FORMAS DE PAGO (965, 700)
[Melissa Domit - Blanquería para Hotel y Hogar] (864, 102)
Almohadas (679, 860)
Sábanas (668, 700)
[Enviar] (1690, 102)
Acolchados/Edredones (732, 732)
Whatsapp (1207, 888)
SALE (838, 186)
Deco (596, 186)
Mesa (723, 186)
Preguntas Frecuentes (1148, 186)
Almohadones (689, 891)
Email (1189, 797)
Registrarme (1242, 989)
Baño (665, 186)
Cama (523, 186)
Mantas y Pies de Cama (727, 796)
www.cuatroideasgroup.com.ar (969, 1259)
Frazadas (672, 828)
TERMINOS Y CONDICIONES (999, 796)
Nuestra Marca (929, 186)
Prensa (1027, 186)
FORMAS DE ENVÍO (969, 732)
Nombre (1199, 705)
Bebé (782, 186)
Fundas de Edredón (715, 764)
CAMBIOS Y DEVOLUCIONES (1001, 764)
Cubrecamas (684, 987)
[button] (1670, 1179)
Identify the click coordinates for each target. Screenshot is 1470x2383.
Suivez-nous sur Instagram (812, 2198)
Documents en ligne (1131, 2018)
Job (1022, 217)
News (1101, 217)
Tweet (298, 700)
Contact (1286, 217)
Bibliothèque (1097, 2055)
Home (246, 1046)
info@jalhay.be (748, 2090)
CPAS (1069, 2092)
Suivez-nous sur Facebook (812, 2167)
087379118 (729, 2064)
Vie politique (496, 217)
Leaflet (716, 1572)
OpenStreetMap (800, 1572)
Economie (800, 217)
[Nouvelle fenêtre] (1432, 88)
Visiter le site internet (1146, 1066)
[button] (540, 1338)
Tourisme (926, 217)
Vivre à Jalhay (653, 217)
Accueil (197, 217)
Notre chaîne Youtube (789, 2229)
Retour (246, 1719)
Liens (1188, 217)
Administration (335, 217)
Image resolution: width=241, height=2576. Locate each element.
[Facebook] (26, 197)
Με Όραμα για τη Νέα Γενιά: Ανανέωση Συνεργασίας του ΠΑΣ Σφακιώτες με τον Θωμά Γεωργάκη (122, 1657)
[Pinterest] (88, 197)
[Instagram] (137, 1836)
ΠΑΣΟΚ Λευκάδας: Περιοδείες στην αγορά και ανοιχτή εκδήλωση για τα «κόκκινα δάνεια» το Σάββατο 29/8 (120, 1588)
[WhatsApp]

◆ PROBLEM STATEMENT: Please copy out every line in the listing that has the string "each".

◆ ANSWER SECTION:
Identify the click coordinates for each target. Screenshot is 1470x2383.
Image resolution: width=241, height=2576. Locate each element.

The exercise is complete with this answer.